The full set of records needs to be retyped exactly.

Extracted records Block Start

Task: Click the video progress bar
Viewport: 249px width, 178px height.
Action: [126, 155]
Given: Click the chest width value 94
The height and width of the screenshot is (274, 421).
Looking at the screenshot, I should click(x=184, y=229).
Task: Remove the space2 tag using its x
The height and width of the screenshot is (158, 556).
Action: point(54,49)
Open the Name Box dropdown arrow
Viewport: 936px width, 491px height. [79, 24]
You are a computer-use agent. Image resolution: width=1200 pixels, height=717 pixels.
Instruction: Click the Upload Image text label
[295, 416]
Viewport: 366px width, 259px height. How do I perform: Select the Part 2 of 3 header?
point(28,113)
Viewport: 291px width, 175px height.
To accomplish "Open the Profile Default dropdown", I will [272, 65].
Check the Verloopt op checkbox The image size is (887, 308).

Extracted records Block End

* **Answer to this exercise**
Task: Click the video progress bar
Viewport: 249px width, 178px height.
Action: [126, 155]
Given: Click the chest width value 94
The height and width of the screenshot is (274, 421).
Looking at the screenshot, I should click(x=184, y=229).
Task: Remove the space2 tag using its x
The height and width of the screenshot is (158, 556).
Action: point(54,49)
Open the Name Box dropdown arrow
Viewport: 936px width, 491px height. [79, 24]
You are a computer-use agent. Image resolution: width=1200 pixels, height=717 pixels.
Instruction: Click the Upload Image text label
[295, 416]
Viewport: 366px width, 259px height. How do I perform: Select the Part 2 of 3 header?
point(28,113)
Viewport: 291px width, 175px height.
To accomplish "Open the Profile Default dropdown", I will [272, 65].
Check the Verloopt op checkbox The image size is (887, 308).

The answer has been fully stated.